→ What you will do
Copy out the material below without any change, from its first line through the line containing "pyautogui.click(x=601, y=22)", including both of those lines.
• • • • •
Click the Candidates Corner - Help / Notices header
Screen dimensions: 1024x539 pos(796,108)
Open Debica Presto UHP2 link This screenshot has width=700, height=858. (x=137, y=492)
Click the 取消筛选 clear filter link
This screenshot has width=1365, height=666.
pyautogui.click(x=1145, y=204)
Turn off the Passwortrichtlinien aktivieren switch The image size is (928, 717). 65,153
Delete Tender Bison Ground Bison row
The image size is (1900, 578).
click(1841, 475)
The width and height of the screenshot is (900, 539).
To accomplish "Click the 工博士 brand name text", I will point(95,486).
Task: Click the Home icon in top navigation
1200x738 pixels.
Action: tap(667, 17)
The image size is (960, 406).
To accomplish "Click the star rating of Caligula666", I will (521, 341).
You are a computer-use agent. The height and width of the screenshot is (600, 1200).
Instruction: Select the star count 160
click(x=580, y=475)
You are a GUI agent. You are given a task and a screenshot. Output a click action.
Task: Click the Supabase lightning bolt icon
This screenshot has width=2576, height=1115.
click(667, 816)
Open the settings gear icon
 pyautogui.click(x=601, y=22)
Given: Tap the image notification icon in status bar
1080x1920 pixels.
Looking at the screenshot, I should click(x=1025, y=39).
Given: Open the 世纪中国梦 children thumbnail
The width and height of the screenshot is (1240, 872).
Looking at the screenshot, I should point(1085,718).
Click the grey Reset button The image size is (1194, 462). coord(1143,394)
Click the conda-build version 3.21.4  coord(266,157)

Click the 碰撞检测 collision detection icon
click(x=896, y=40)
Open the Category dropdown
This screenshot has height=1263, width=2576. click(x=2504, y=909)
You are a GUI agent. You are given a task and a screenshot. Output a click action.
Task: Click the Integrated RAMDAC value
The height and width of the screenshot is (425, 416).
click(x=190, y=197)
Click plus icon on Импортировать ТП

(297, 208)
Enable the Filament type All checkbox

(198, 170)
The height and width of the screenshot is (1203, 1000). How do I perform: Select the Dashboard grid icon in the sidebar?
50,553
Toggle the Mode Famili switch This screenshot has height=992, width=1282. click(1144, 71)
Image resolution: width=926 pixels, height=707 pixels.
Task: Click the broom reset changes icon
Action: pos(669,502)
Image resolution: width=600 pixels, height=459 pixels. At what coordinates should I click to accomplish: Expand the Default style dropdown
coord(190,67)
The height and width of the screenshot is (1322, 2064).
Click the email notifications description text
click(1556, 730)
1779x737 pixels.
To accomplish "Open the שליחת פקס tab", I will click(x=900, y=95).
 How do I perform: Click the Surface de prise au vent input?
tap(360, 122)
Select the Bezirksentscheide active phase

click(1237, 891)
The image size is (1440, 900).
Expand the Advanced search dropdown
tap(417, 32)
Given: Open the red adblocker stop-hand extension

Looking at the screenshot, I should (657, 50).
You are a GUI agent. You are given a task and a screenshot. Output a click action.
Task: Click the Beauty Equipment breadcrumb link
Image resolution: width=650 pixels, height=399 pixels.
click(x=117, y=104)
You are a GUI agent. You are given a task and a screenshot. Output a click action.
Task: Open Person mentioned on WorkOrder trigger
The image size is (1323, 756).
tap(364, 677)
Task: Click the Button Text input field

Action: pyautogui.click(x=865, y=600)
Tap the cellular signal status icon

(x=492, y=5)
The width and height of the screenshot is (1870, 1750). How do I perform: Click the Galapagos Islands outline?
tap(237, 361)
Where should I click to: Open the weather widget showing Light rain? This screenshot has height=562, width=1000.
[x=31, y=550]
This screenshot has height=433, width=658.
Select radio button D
• • • • •
→ In response
Click the Candidates Corner - Help / Notices header
Screen dimensions: 1024x539 pos(796,108)
Open Debica Presto UHP2 link This screenshot has width=700, height=858. (x=137, y=492)
Click the 取消筛选 clear filter link
This screenshot has width=1365, height=666.
pyautogui.click(x=1145, y=204)
Turn off the Passwortrichtlinien aktivieren switch The image size is (928, 717). 65,153
Delete Tender Bison Ground Bison row
The image size is (1900, 578).
click(1841, 475)
The width and height of the screenshot is (900, 539).
To accomplish "Click the 工博士 brand name text", I will point(95,486).
Task: Click the Home icon in top navigation
1200x738 pixels.
Action: tap(667, 17)
The image size is (960, 406).
To accomplish "Click the star rating of Caligula666", I will (521, 341).
You are a computer-use agent. The height and width of the screenshot is (600, 1200).
Instruction: Select the star count 160
click(x=580, y=475)
You are a GUI agent. You are given a task and a screenshot. Output a click action.
Task: Click the Supabase lightning bolt icon
This screenshot has width=2576, height=1115.
click(667, 816)
Open the settings gear icon
 pyautogui.click(x=601, y=22)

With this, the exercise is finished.